1537. Dans les montagnes du Jura, un envoyé de l'Église exacerbe la haine religieuse de montagnards catholiques afin qu'ils lancent une chasse à l'homme contre un jeune protestant et son guide. Leur crime ? Vouloir faire passer une Bible traduite en français jusqu'en Suisse pour la faire imprimer. Une hérésie ! À deux contre trente, le destin du jeune homme et du vieux Hans Stalhoffer semble scellé. Sauf que Hans n'est pas une proie comme les autres; il est l'ancien maître d'armes de François Ier... Et la proie est bien décidée à devenir le chasseur. Avec Le Maître d'armes (Dargaud), Joël Parnotte et Xavier Dorison signent un véritable « survival » historique plein de fureur et extrêmement spectaculaire. Au-delà d'une traque impitoyable, on trouve aussi, dans ce récit d'une centaine de planches, des échos aux événements de notre époque. Un aspect, parmi d'autres, que nous avons abordé avec les auteurs deux jours avant la sortie de l'album en librairies.

Comment vous est venue l'idée du Maître d'armes ?

Xavier Dorison : Comme souvent pour moi, je pense qu'elle est née d'images que j'avais en tête, des images de combats dans la montagne, d'une traque dans un contexte assez dur, d'hommes de main faisant face à un combattant aguerri...et faire de ce dernier le maître d'armes du roi de France ma paraissait amusant. J'avais également envie de travailler cette transition entre l'épée et la rapière...

Doit-on y voir le passage d'une époque à une autre ?

XD : Complètement. Il s'agit aussi de la transition entre une arme devenue symbole associée pour notre héros à une forme de savoir, de sagesse et de discipline face à une autre arme liée, elle, à l'argent et à une position sociale. On pourrait comparer ça à d'autres grands changements, comme, par exemple, le passage de la peinture à l'huile à la photographie, mais ce genre de transition s'est effectué dans un tas de domaines, y compris avec l'arrivée des nouvelles technologies. Ces changements portent toujours une forme de danger, avec l'oubli de ce qui existait avant et des valeurs qui pouvaient y être attachées, face à l'attrait d'une nouveauté dont on ne mesure pas totalement la nature et l'impact à venir.

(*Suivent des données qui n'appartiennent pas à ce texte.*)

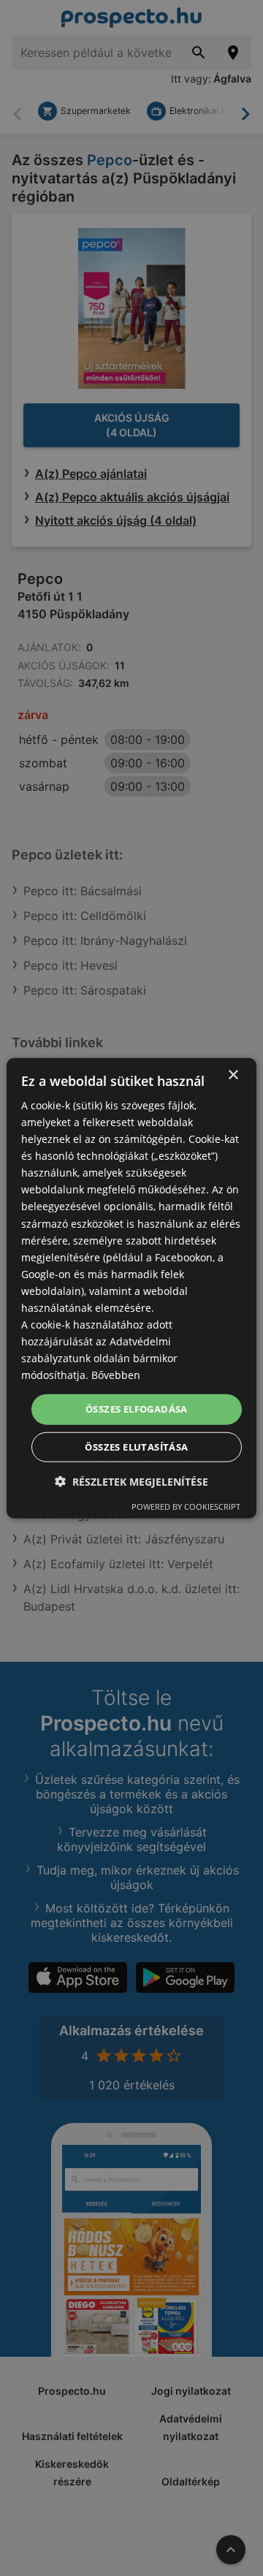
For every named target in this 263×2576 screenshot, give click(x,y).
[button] (131, 1481)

L'histoire se déroule au début du XVIe Siècle, dans le contexte des guerres de religion et de leurs fanatismes, et on sent dès votre préface, le désir d'en faire un écho de ce qui se passe aujourd'hui dans différentes régions du monde...

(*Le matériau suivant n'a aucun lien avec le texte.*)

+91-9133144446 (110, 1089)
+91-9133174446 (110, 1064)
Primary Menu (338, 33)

XD : Oui, car on peut aisément comparer les conflits décrits dans l'album à ce qui déchire, par exemple, Chiites et Sunnites. Des communautés qui se revendiquent d' un même dieu, une même croyance, s'affrontent ! Plus largement, je dirais qu'il s'agit d'une question de foi. Sans que ça ne prenne, heureusement, des proportions guerrières, voyez ce qui oppose ceux qui ont foi en la médecine traditionnelle et ceux qui ont foi en la médecine moderne. Personnellement, j'ai, d'une certaine manière, foi en un cinéma d'aventures, d'autres ont foi en l'art et essai. Or la coexistence de genres différents constitue un enrichissement. Le risque est de ne pas vouloir le reconnaître, l'accepter, et ce refus aboutit au conflit...

À plusieurs reprises, en lisant Le Maître d'armes, j'ai pensé : « ça aurait pu être un western... »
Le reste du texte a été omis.